Data Communications are the life stream of all businesses. Purchase orders, sales orders, invoices, cheques--the list is endless. In our business of selling business forms, our basic goal is to help customers reduce the cost of doing business.

Business forms can reduce the cost of doing business. When we look closely at the real cost of business forms, we can see that there are three categories that we can define.

1. Processing Costs - This is the cost to use the form:

Labour to hand write, type, or print the form
Retrieve the information from the form
Burst and decollate the forms
Route the parts

2. File Maintenance Costs - This includes the labour costs used to maintain files and the actual cost of the storage itself including the cabinets or other methods of storage.

3. Printing Costs - This is the actual invoice amount that customers pay to have the forms printed and delivered.

An independent research team found the breakdown of the three costs are as follows.

1.Processing 85%

2.File Maintenance 11%

3.Printing 4%

The paper and ink itself represents less than 5% of the total costs. It makes sense then, that you should not only look at the printing costs, when you sell a form, but you should also look closely at how the form will be used in the end customers business.

To illustrate, consider a standard multiple part form that is poorly designed and has no punching when it requires filing in a “Shannon file”. If it wastes several minutes of a $15,000 file clerks time, the cost goes up over $150.00 per thousand forms. If the actual printing cost was only $50.00 per thousand, this increases the total cost to over $200.00 per thousand. Suddenly, that $50.00 per thousand is not such a bargain.

The next time you’re asked to quote on a form, ask the following questions to try and get at some of the hidden costs of the form.

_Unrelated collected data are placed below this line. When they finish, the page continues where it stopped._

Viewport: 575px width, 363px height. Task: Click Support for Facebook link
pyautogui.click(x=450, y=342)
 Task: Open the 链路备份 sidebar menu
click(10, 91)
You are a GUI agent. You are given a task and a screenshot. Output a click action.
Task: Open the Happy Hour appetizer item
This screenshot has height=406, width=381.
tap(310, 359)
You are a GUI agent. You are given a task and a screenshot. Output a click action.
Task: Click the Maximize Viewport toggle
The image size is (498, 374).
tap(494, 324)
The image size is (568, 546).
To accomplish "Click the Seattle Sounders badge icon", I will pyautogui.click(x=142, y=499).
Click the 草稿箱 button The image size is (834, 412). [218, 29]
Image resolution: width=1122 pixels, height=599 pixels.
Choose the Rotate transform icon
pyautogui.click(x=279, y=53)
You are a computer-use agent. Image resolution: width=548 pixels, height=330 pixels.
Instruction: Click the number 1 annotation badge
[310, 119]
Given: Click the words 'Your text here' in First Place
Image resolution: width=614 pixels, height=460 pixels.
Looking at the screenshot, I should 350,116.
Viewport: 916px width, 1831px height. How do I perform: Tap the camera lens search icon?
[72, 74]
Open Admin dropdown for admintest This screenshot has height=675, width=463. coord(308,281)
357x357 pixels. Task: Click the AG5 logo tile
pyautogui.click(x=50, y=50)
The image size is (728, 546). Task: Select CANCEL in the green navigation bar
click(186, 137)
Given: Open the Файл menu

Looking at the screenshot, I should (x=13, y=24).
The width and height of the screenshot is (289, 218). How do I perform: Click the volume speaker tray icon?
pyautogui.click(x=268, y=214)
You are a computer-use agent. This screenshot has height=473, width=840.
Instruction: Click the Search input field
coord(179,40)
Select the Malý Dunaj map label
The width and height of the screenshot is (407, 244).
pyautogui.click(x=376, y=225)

Can this form be combined with another one?
What is its purpose?
How is it prepared?
How many copies are needed?
What are the copies named?
What is done with each copy?
Where does it go?
Can one copy do the work of two?
Is numbering required?
Is punching required?
Is the form mailed?
Are subsequent entries required?
Is image important?
How is the data arranged?
There is no way we could list every question you might ask your customer. Each situation is different, however, these provide a starting point from which to begin.

Nick Pizzitelli

A-LINE FORMS INC.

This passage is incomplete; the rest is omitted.